Convincing your boss to send you to OSDC

So, you’ve heard about how awesome OSDC is and want to register? Great! But, there’s a downside: you don’t think you can afford to send yourself, and would like to get your work/organisation/company to fund you instead.
Perhaps you have an amazing boss who understands the learning, connections and motivating experience you’ll have spending 3 days with other like-minded technical enthusiasts. But if your boss needs a little more encouragement, here are our ideas for creating a business justification for your HR and management people.

Example Arguments

OSDC hosts over 40 presentations from well-regarded speakers in the free and open source software (FOSS) community. Topics range from deeply technical investigations of different architectures, programming languages, software packages or hardware components, to broad strategic issues such as copyright and patents and partnering with media and government to foster innovation.
OSDC is for any organisation which does software development, whether their work is (a) proprietary, or (b) solely for in-house use. Even you may not feel that your business is an obvious fit for a conference relating to Open Source Development, there are tremendous learning and hence competitive advantages to be gained from conference participation.

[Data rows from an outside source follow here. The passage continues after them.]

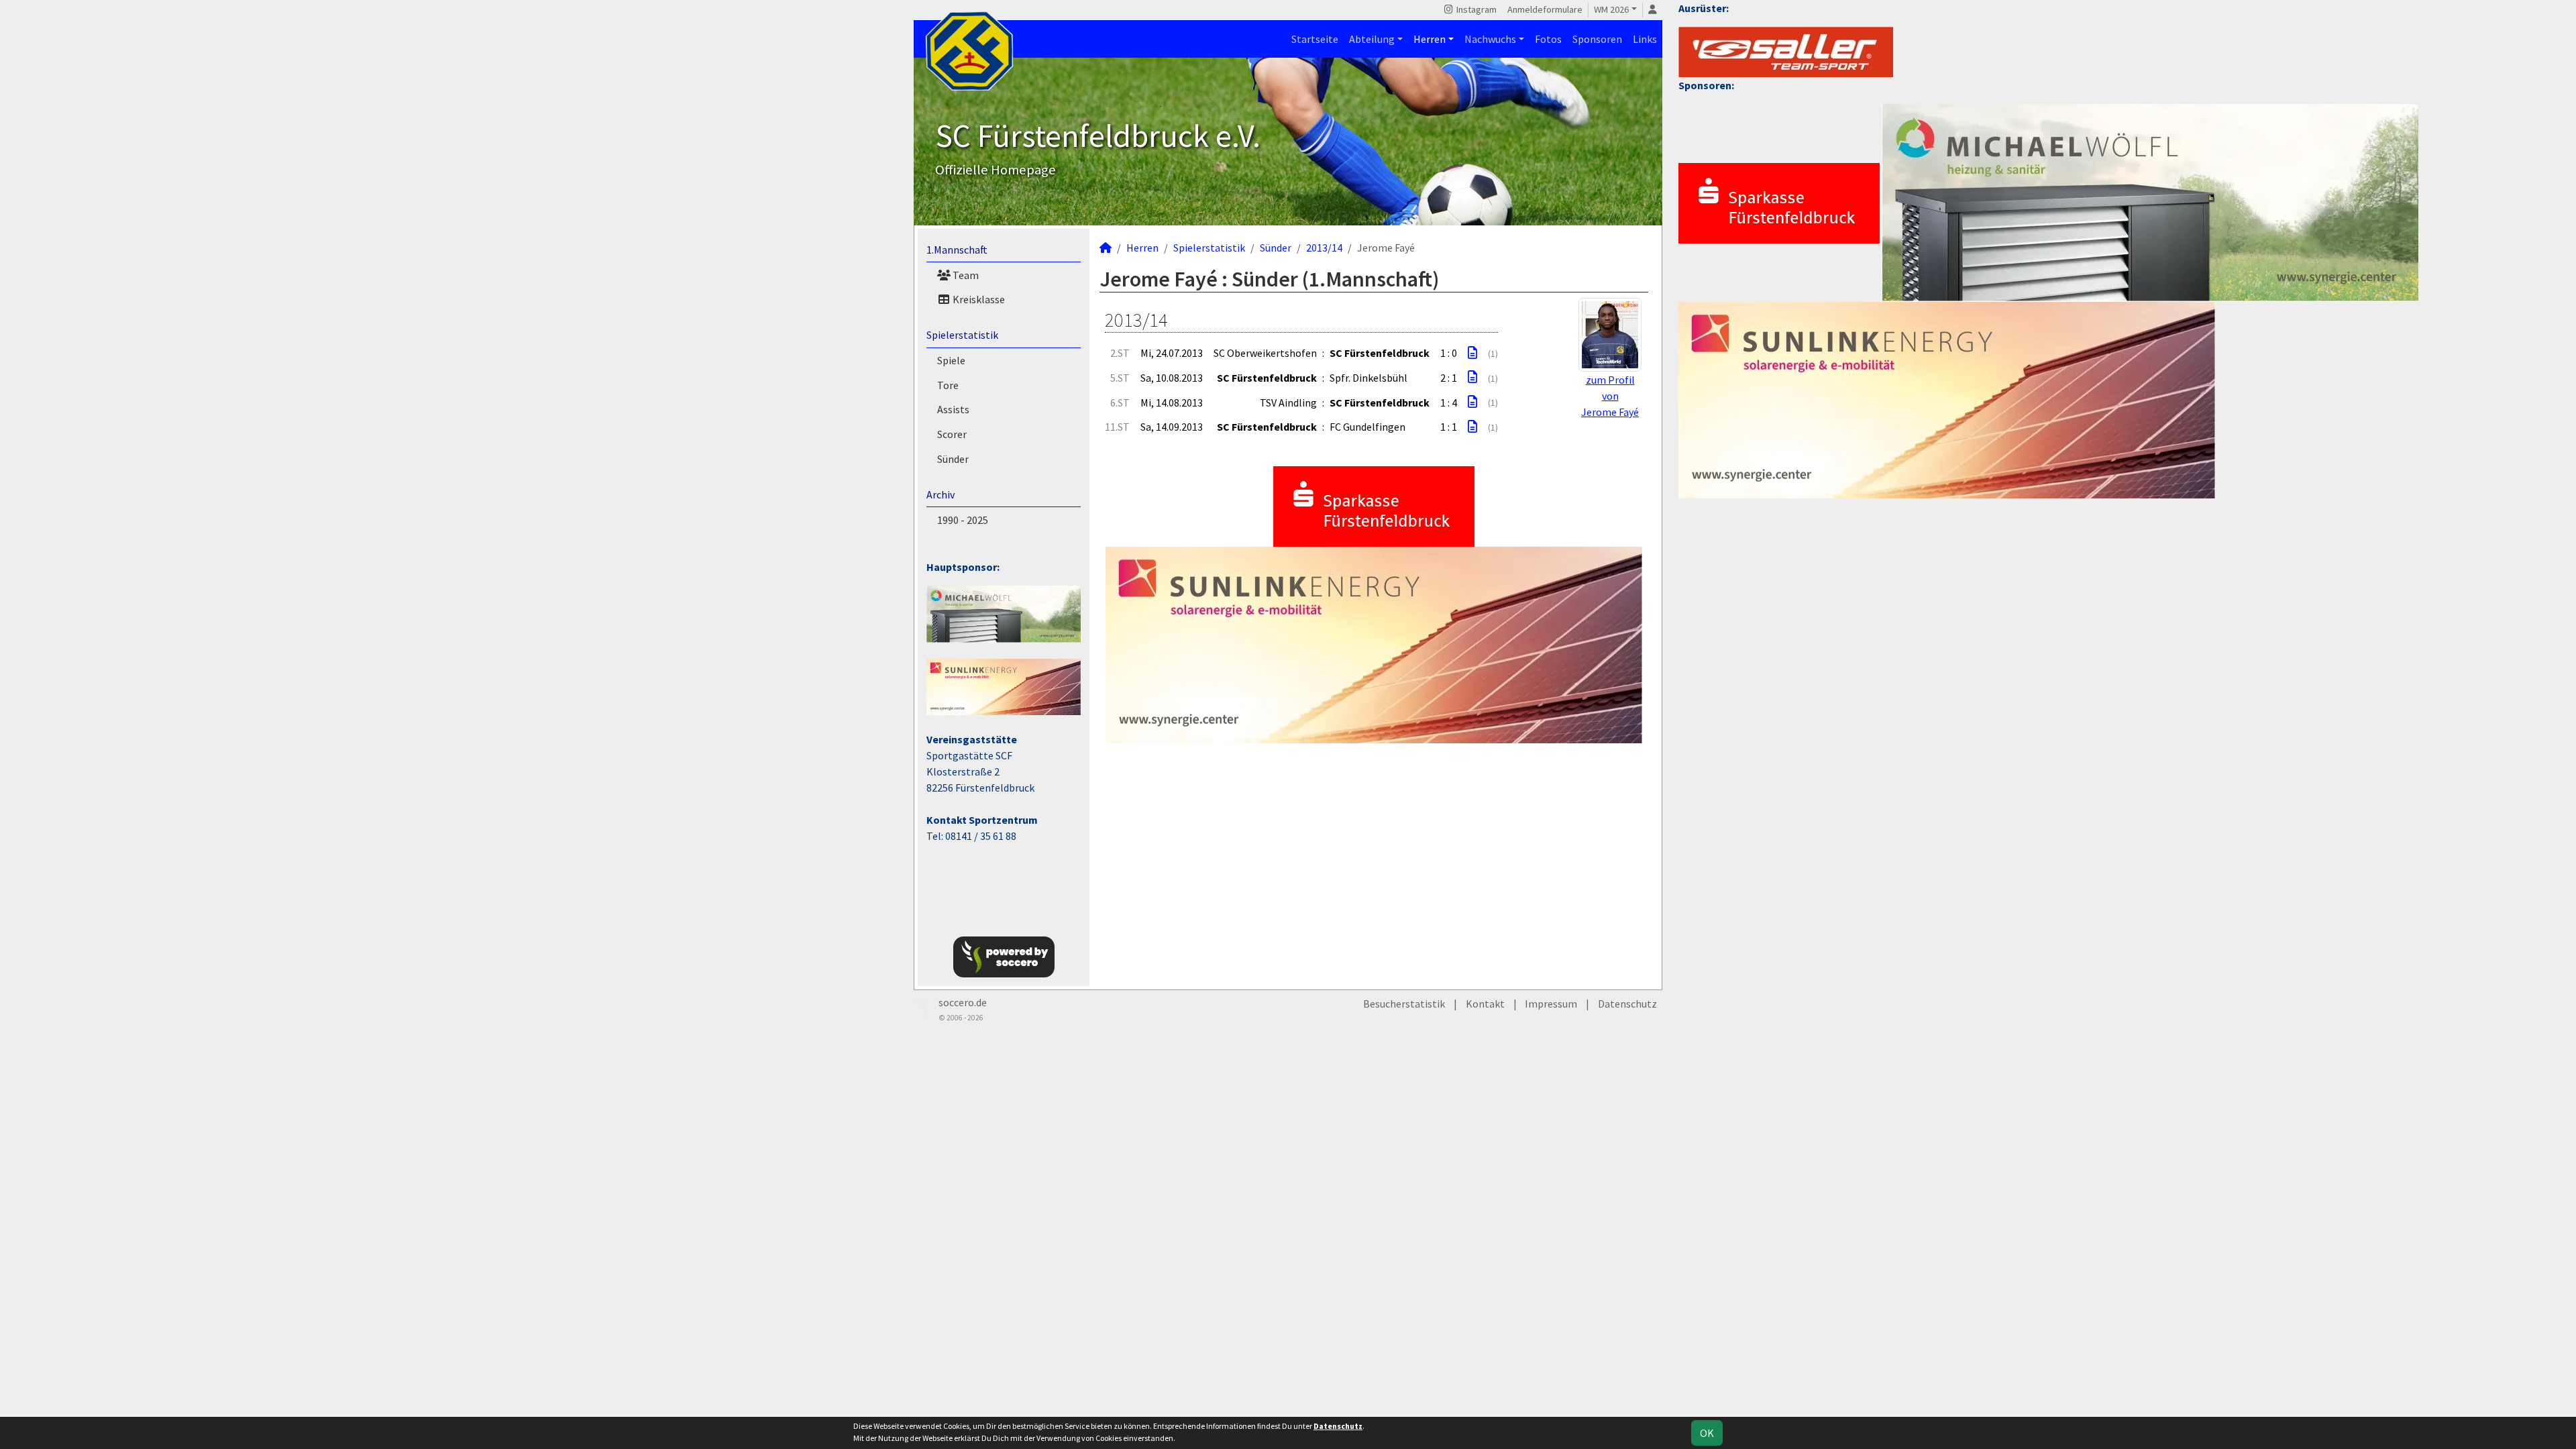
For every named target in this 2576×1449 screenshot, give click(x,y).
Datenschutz (1627, 1003)
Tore (948, 385)
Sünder (953, 459)
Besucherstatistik (1404, 1003)
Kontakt (1485, 1003)
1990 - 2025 (962, 520)
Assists (953, 409)
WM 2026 (1611, 9)
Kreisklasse (978, 299)
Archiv (940, 494)
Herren (1429, 39)
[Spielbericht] (1472, 353)
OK (1707, 1433)
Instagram (1475, 9)
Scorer (952, 434)
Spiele (951, 360)
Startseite (1314, 39)
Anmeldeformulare (1544, 9)
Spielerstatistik (962, 334)
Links (1645, 39)
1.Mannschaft (956, 249)
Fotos (1548, 39)
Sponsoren (1597, 39)
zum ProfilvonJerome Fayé (1610, 396)
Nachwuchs (1490, 39)
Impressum (1551, 1003)
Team (965, 275)
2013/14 (1324, 247)
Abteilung (1372, 39)
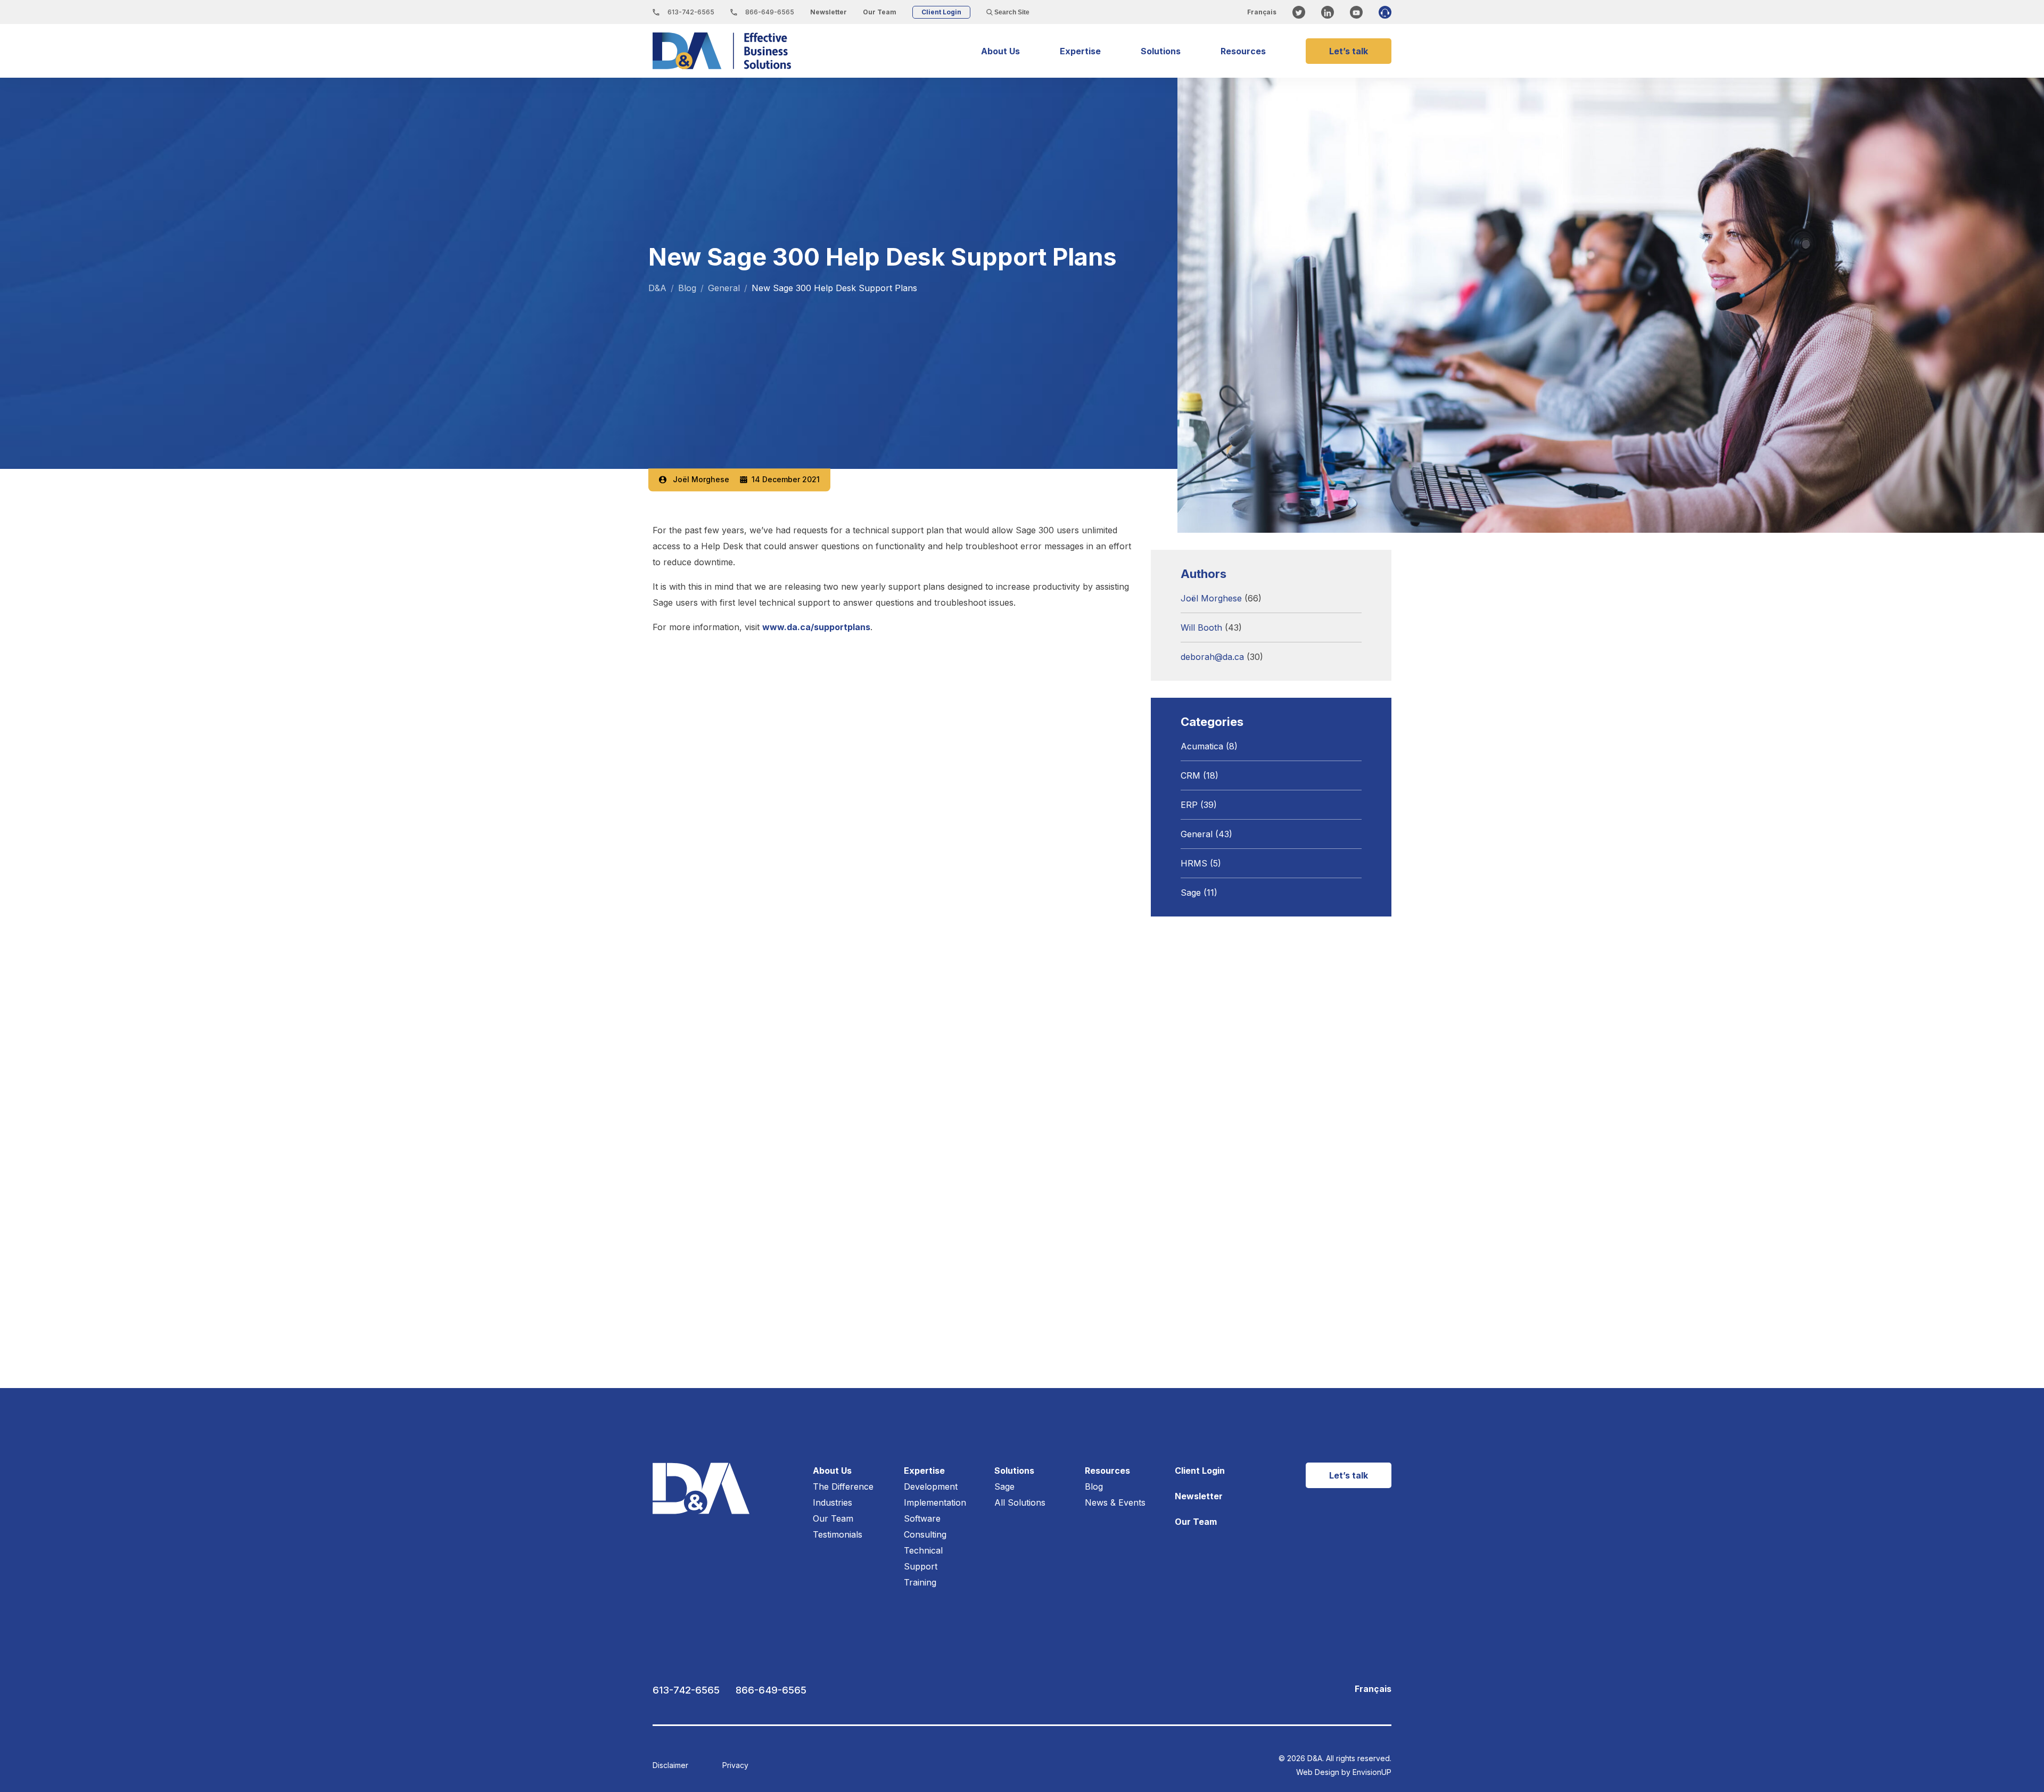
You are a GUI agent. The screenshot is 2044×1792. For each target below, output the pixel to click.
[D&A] (722, 50)
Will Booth (1201, 627)
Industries (832, 1502)
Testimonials (837, 1534)
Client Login (941, 12)
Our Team (879, 12)
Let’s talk (1348, 51)
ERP (1189, 804)
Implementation (935, 1502)
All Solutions (1019, 1502)
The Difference (843, 1486)
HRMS (1194, 863)
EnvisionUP (1372, 1772)
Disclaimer (670, 1765)
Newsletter (828, 12)
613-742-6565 (690, 12)
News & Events (1115, 1502)
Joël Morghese (701, 479)
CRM (1190, 775)
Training (920, 1582)
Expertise (1080, 51)
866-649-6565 (769, 12)
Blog (1094, 1486)
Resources (1243, 51)
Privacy (735, 1765)
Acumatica (1202, 746)
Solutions (1161, 51)
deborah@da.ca (1212, 656)
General (1197, 834)
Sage (1191, 892)
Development (931, 1486)
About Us (1000, 51)
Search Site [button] (1011, 12)
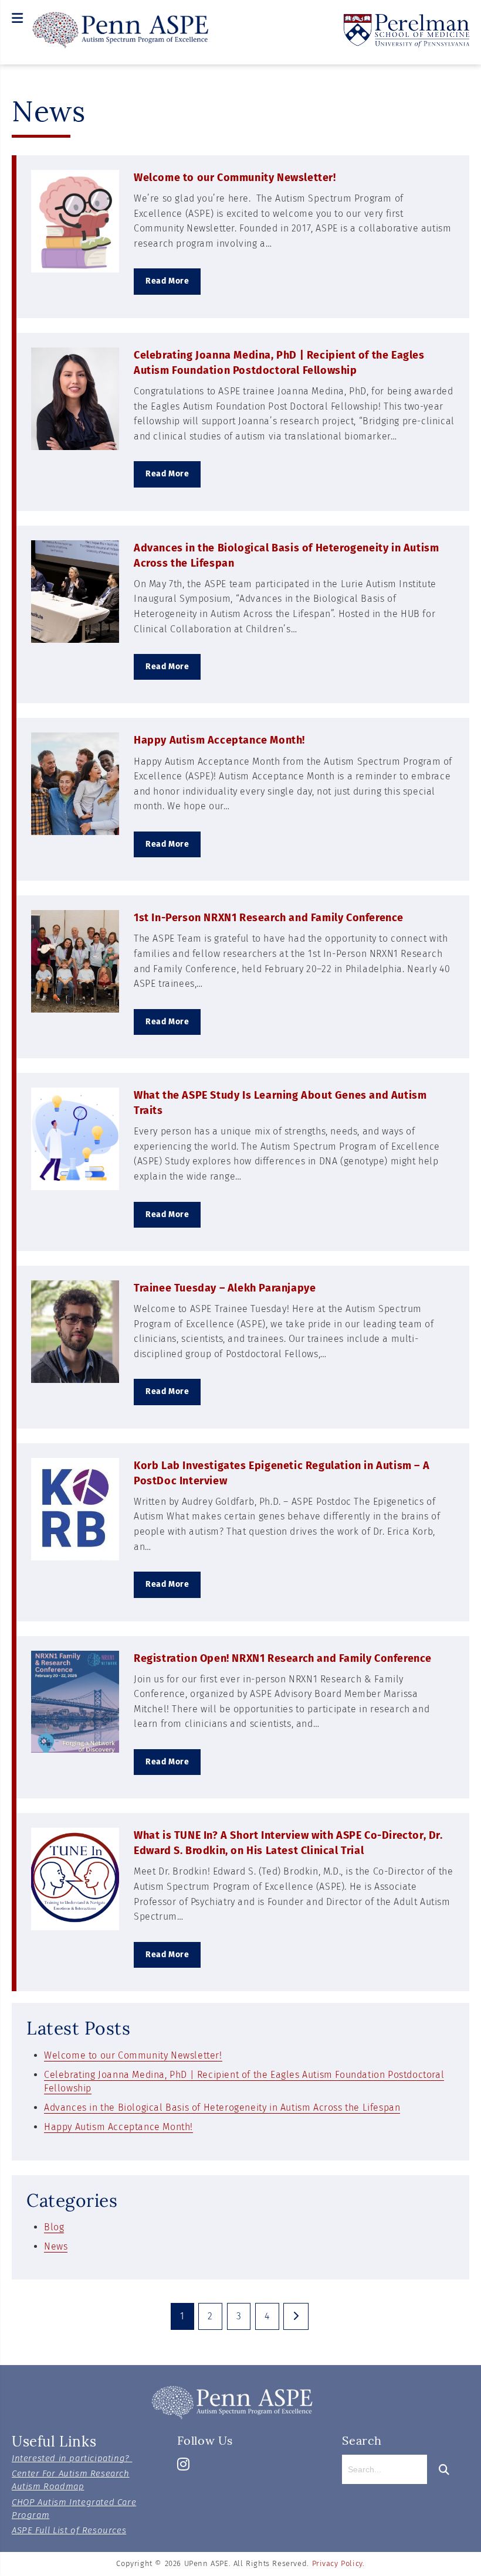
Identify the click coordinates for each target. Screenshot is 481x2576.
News (55, 2246)
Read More (167, 281)
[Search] (441, 2469)
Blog (54, 2227)
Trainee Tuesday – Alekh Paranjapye (225, 1288)
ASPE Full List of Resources (69, 2530)
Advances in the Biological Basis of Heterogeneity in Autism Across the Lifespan (222, 2107)
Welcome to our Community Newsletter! (235, 177)
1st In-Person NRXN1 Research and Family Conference (269, 917)
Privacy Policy (337, 2563)
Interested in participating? (72, 2458)
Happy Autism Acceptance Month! (219, 740)
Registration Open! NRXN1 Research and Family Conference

  • any of their programmers who attend will be exposed to the latest in development techniques, especially those which lead to faster, more efficient development cycles.
  • in New Zealand there virtually (?) no other venues where developers can become re-invigorated by mingling with their peers and their ideas.
  • their people will become aware of the wide range of existing solutions to programmatic problems that exists in the Open Source Community, avoiding the ‘re-invention of the wheel’ problem.
  • one of the great strengths of Open Source is in the development of bug-free code — because many more eyeballs inspect the code, bugs are more likely to be found and fixed.
    • This is especially valuable for in-house code which is not a critical competitive business element — such code can be open-sourced and benefit from the inspection of a wide community.”

We include special interest sessions (known as Birds Of a Feather) that will be held on Tuesday evening of the conference. These allow delegates with a deep interest in a particular field to share knowledge, build connections, and network with others.
Of course, sending someone to OSDC is also a great way to recognise and reward achievement against organisational objectives!